Best strategy for training when certain weights cannot be updated for hours

This isn’t really a PyTorch-specific question, but I am using PyTorch and thought I would ask here.

I should also point out that it is more of a worry I have at this point than something I have empirically validated to be a serious problem.

I have a model that is trying to produce speech for many different speakers. I train an embedding for each speaker. However, because there are so many speakers, a speaker embedding can go hours with no training. I am worried that it could get really out of sync with what has happened to the weights in the model. Is there standard advice for dealing with this situation?

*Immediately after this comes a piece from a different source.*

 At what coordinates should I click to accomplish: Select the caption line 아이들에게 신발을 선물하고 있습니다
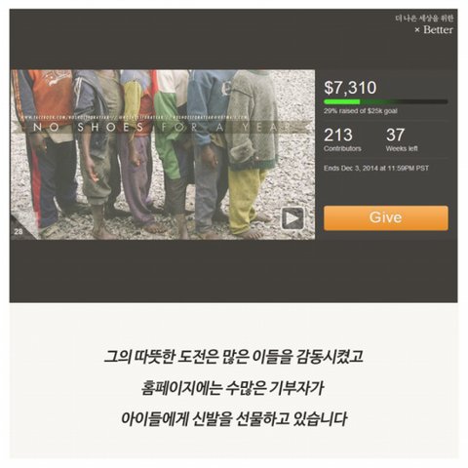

One thing I was thinking about was that when I start training on a new speaker, for some initial lockout period to train the speaker embedding only and not the rest of the model (but this wastes time, and it could be tricky to set the learning rate correctly, and adaptive techniques like ADAM might not perform as expected in a scenario where there are temporal discontinuities between training steps). Another thought I had is that it might mitigate the issue to stagger speaker changes (but that would make the loading code more complex). Another possible mitigator is that early in training, when things are moving most quickly, I could change speakers very rapidly, even if that is not optimal for other reasons (like it has more overhead or makes it impossible to learn longer term dependencies).

This is a tricky situation. However, if you have a large set of speakers, then on-average you have an “expired” embedding. So the network will likely regularize for this effect implicitly. I’m not convinced that you’d need to do anything explicitly.